Article

Helping Students Build a World Without Hate

An Anti-Defamation League video inspires this teacher to help his students imagine—and build—a world in which everyone thrives. 

Brenda is a fourth-grader at my elementary school in South Carolina. Her father and mother moved here from Mexico, and Brenda speaks Spanish at home and English at school. Fluent in both languages, she is a quiet, thoughtful child with contemplative eyes and attentive ears. Like most other fourth-graders, Brenda laughs when a friend tickles her. She cries if she falls and scrapes her knee. And she has stories to tell if you will listen. She is also a scholar and a saint in the wonderful ways a 10-year-old can be scholarly and saintly. She reads anything about everything at every opportunity and volunteers her early mornings to read to struggling first-graders.

I took a few minutes to ask Brenda about her hopes and dreams.

"What do you want to be when you grow up?" I asked.

"I want to be a doctor," she answered.

When I talk with students, I often use the "5 Whys" strategy to get a better understanding of what they are thinking and feeling. For each answer a student gives, I ask why until I have five answers to the initial question.

“Why?”

"Because I think it would be a good job."

"Why?"

"Because I like to study and I want to help people."

"Why?"

"Because I want to help babies grow and experience more in the United States."

"Why?"

"Because I want to learn more about their culture. I want them to live."

Brenda does not want power, prestige or position. She wants to help people...live. It is as simple and as complex as that.

Her answer helped me think about “Imagine a World Without Hate”™ a video the Anti-Defamation League created to celebrate its 100th anniversary.
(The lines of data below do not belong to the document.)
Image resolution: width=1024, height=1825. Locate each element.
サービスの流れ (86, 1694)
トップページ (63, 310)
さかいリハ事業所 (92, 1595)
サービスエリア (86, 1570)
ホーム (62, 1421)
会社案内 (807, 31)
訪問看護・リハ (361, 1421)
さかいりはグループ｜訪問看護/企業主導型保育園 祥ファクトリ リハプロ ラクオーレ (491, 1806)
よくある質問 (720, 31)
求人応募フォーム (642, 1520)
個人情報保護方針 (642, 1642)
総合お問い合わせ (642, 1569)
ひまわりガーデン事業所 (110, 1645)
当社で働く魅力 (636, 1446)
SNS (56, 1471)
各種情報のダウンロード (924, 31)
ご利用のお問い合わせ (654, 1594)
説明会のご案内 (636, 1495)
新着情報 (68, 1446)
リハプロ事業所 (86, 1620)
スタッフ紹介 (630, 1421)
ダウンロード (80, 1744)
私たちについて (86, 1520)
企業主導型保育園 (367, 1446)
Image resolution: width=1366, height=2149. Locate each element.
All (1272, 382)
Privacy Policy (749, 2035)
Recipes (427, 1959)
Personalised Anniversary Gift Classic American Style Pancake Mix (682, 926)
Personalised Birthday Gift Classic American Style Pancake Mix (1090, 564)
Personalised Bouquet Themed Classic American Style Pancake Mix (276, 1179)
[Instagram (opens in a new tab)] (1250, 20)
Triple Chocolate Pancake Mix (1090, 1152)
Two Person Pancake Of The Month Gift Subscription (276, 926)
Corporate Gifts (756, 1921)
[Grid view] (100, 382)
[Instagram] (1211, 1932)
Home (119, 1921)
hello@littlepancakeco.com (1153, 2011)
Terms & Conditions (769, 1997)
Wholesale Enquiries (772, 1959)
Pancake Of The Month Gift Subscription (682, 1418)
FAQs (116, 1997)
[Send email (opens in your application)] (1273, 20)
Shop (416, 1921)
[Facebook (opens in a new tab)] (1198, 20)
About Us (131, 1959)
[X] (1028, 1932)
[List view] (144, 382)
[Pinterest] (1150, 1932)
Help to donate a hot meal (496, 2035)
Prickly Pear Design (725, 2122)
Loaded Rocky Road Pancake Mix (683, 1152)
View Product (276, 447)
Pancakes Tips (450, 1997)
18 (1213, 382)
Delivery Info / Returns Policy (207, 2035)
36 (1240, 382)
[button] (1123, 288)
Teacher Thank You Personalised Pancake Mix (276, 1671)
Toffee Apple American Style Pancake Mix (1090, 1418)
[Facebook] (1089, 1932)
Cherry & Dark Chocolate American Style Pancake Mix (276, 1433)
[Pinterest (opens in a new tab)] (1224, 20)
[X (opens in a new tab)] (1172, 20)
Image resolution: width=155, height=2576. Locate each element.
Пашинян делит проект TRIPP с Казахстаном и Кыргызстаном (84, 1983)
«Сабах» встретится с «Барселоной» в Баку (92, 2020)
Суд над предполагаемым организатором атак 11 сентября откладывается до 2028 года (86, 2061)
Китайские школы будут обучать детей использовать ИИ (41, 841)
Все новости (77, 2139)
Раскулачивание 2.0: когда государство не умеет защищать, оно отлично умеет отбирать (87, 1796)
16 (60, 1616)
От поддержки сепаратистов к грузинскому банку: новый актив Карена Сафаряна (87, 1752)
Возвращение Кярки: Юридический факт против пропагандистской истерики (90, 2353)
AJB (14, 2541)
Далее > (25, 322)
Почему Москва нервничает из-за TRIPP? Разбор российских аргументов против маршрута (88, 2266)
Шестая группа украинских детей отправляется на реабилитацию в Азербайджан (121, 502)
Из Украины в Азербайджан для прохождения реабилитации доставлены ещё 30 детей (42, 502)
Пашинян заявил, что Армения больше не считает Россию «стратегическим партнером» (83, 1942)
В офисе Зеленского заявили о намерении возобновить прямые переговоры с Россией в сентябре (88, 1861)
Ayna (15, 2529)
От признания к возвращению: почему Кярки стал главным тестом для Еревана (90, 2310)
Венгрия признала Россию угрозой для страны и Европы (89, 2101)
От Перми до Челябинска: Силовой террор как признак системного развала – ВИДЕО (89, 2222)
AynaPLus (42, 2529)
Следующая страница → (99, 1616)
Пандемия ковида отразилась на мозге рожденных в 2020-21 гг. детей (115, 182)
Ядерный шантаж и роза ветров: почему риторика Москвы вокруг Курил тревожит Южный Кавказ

As John Lennon's song “Imagine” plays in the background, people read, browse and watch news with such imagined headlines as:

  • Dr. Martin Luther King, Jr., 84, Champions Immigration Reform
  • Anne Frank Wins Nobel Prize for her 12th Novel
  • Harvey Milk Expands LGBT Equality Globally
  • Daniel Pearl, 49, Journalist, wins Pulitzer for "Uncovering Al-Qaeda"
  • James Byrd, Jr., 63, Jasper, TX Resident Saves Young Girl From Burning Building

This video inspires thought and asks the searching question: "What could these individuals have continued to contribute to society if bigotry, hate and extremism had not cut their lives tragically short?"

It is a great question.

The question for me, as a teacher, is not so much: "What could have been?" but "What can be?"

I think of Brenda. I hope she takes up the work these people started and carries it forward with her life. She wants to become a doctor so she can help people live. With that spirit, she will help these martyrs live, too.

As a teacher, it is my job not only to help students imagine a world without hate, but to help them find the tools and the heart to build it. That is how I can build a world without hate. Imagine...and let it be.

Barton is an elementary school teacher in South Carolina.